*Teks Kutipan:*
|---|

GS : Terima kasih untuk perbincangan ini. Para pendengar sekalian, kami mengucapkan banyak terima kasih Anda telah mengikuti perbincangan kami dengan Bp. Pdt. Dr. Paul Gunadi, dalam acara Telaga (Tegur Sapa Gembala Keluarga). Kami baru saja berbincang-bincang tentang "Belas Kasihan Tuhan". Bagi Anda yang berminat untuk mengetahui lebih lanjut mengenai acara ini silakan Anda menghubungi kami lewat surat. Alamatkan surat Anda ke Lembaga Bina Keluarga Kristen (LBKK) Jl. Cimanuk 56 Malang. Anda juga dapat menggunakan e-mail dengan alamat telagatelaga.org kami juga mengundang Anda mengunjungi situs kami di www.telaga.org Saran-saran, pertanyaan serta tanggapan Anda sangat kami nantikan, akhirnya dari studio kami mengucapkan terima kasih atas perhatian Anda dan sampai jumpa pada acara TELAGA yang akan datang.

Ringkasan:

Markus 1:40-45 memuat sebuah peristiwa yang mengharukan sekaligus memberi pengharapan. Dikisahkan oleh Markus, ada seorang penderita kusta yang datang kepada Tuhan Yesus untuk meminta kesembuhan. Dikatakan di sini bahwa ia datang bersujud di hadapan Tuhan Yesus. Jadi, ia datang memelas—memohon belas kasihan Tuhan atas diri-Nya.

Penderita kusta pada umumnya tidak tinggal di dalam kota melainkan di luar kota, di sebuah penampungan khusus untuk mereka supaya tidak menularkan penyakit kepada orang banyak. Berdasarkan Matius 8:1-4, dapat kita ketahui bahwa orang kusta ini datang mencari Tuhan Yesus setelah Tuhan memberikan pengajarannya di atas bukit, di sebuah kota di Galilea. Singkat kata, orang kusta ini mengambil risiko yang besar untuk dijauhkan dan ditolak orang masuk ke dalam kota. Ia rela mengambil risiko ini oleh karena ia ingin menerima kesembuhan.

Ada satu hal lagi yang layak diperhatikan di sini. Sewaktu bertemu dengan Tuhan, ia berkata, "Kalau Engkau mau, Engkau dapat mentahirkan aku." Perkataannya ini menyiratkan setidaknya dua hal. Pertama, ia meminta, bukan memaksa. Dalam kondisi sangat membutuhkan, betapa mudahnya bagi kita datang kepada Tuhan dan "memaksa-Nya" melakukan apa yang kita harapkan. Orang kusta ini tidak memaksa kendati ia sangat butuh sembuh. Ia tetap meminta karena ia sadar Tuhan mempunyai hak sepenuhnya untuk menentukan apakah Tuhan akan menyembuhkannya atau tidak. Itulah sebabnya ia datang memohon belas kasihan Tuhan.

|---|

Data koordinat butir
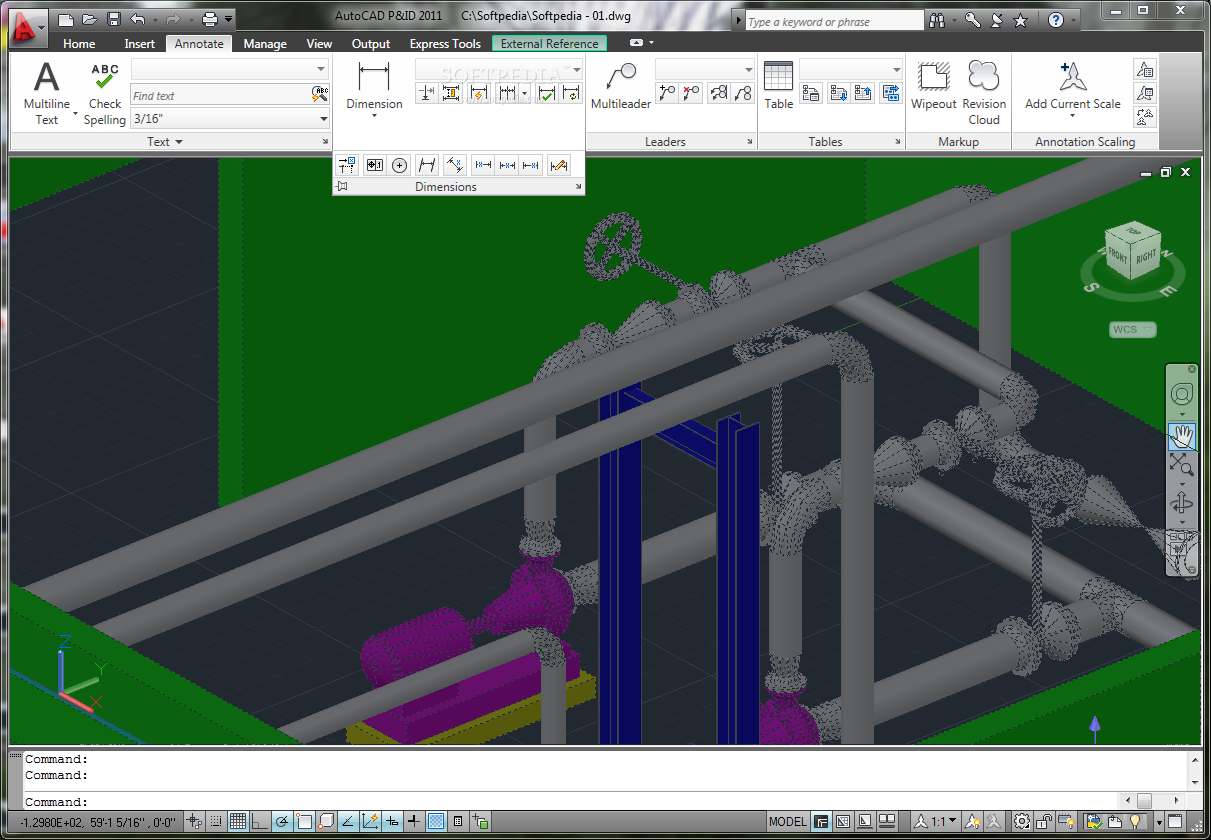1211x840 pixels.
Task: Expand the Text panel title arrow
Action: pos(179,142)
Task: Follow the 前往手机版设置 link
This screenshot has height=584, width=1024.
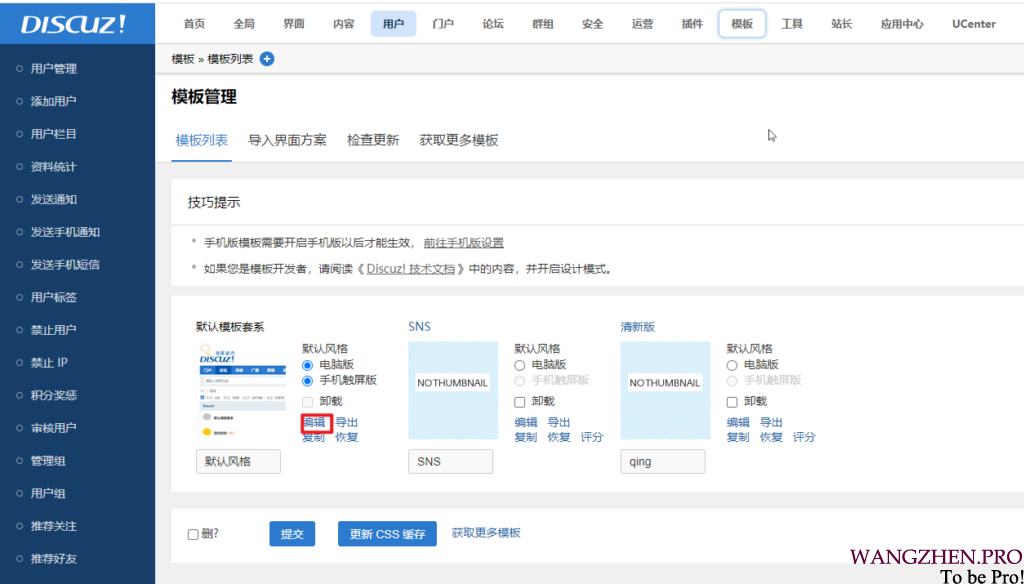Action: pos(463,243)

|---|

*Petunjuk Tugas:*
Berdasarkan teks kutipan, jelaskan mengapa orang kusta itu tetap meminta dan tidak memaksa Tuhan Yesus walaupun ia sangat butuh sembuh. Jawablah dalam satu sampai tiga kalimat.

*Jawaban:*
Orang kusta itu tetap meminta karena ia sadar bahwa Tuhan mempunyai hak sepenuhnya untuk menentukan apakah Ia akan menyembuhkannya atau tidak. Itulah sebabnya ia datang memohon belas kasihan Tuhan dengan berkata, "Kalau Engkau mau, Engkau dapat mentahirkan aku."